Next time, we will have presentations by Will, Carlos and Thomas (meet in S-141).

Lecture 21 notes are here.

-Nov. 26, 2012: Slides are due Wednesday, Nov. 28. The rest of HW4 problems are extended to noon, Dec.10.

We discussed quantum teleportation, entanglement swapping, no cloning, BB84 and Ekert's protocols for key distribution, quantum parallelism, and a quick overview of Shor's algorithm.

Lecture 20 notes are here.

-Nov. 19, 2012: We discussed Jaynes-Cummings model, cavity QED and Purcell effect.

Lecture 19 notes are here.

-Nov. 14, 2012: We finally got back to using quantized field to explain spontaneous emission and derived the decay rate.

Lecture 18 notes are here.

-Nov. 12, 2012: Homework 4 was distributed and is due Wed.
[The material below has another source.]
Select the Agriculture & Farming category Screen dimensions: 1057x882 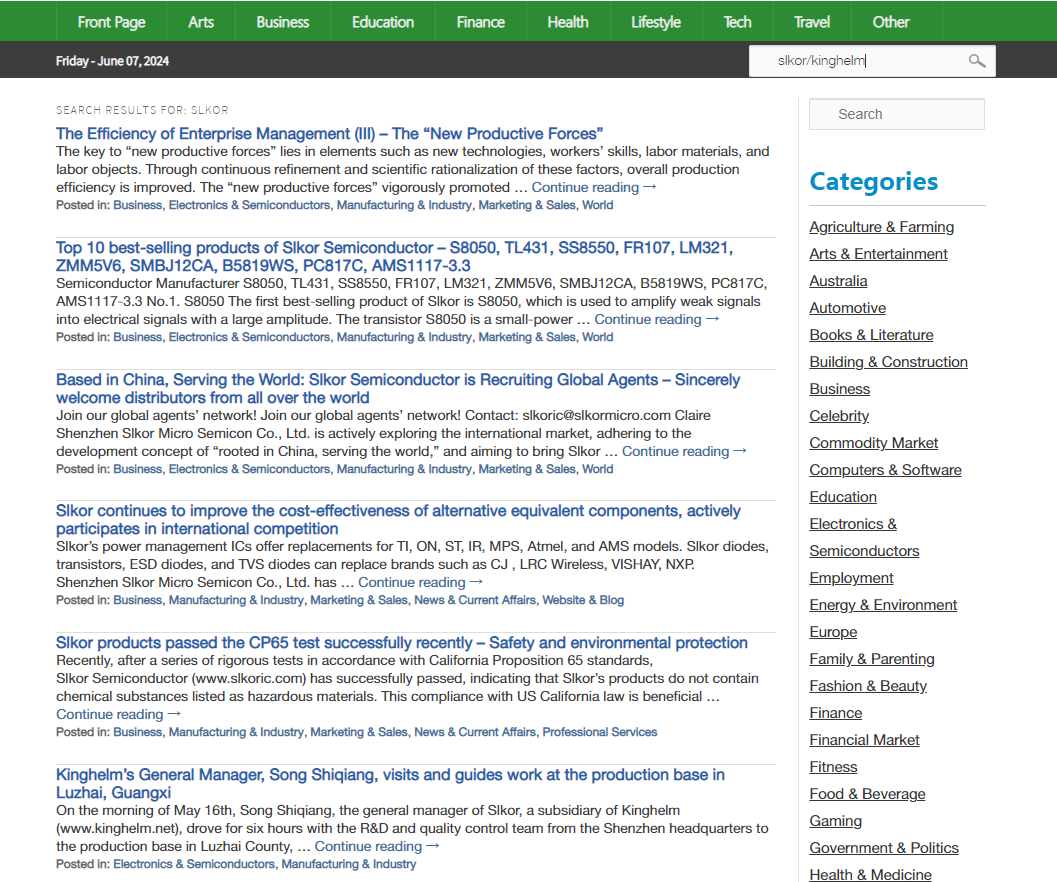click(x=881, y=227)
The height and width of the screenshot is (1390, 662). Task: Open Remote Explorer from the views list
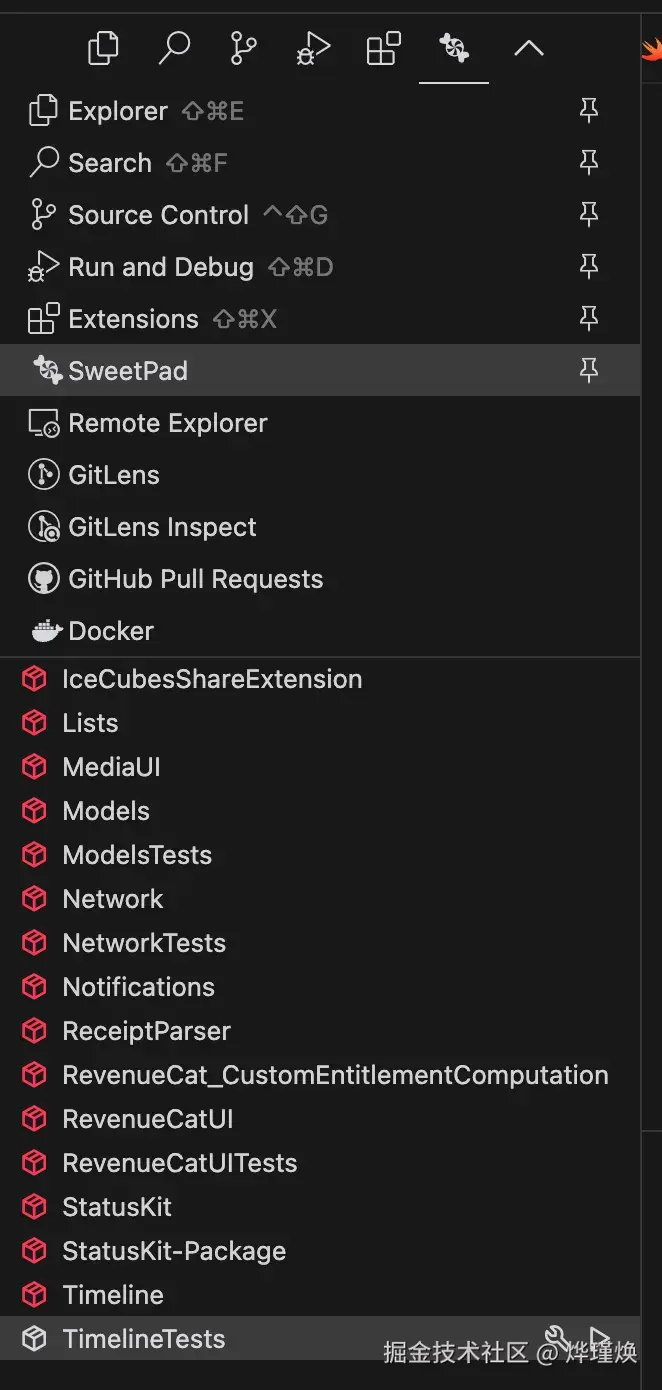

Nov. 28. Today, we discussed dark states and EIT.

Lecture 17 notes are here.

-Nov. 7, 2012: We finished discussions of two-level atom interacting with a clssical light field and started discussing three-level atoms, including Coherent Population Trapping.

Lecture 16 notes are here.

-Nov. 5, 2012: We discussed the interaction picture applied to the two-level atom interacting with a classical light field, Bloch sphere picture, Ramsey fringes and Adiabatic Rapid Passage.

Lecture 15 notes are here.

-Oct. 31, 2012: Class canceled due to Hurricane Sandy

-Oct. 29, 2012: Class canceled due to Hurricane Sandy

-Oct. 28, 2012: "Due to the ongoing inclement weather conditions associated with Hurricane Sandy, all classes and events scheduled for Monday, October 29th, 2012, have been canceled", according to an email announcement today by Robert J. Lenahan,Chief of Police,Assistant VP for Campus Safety.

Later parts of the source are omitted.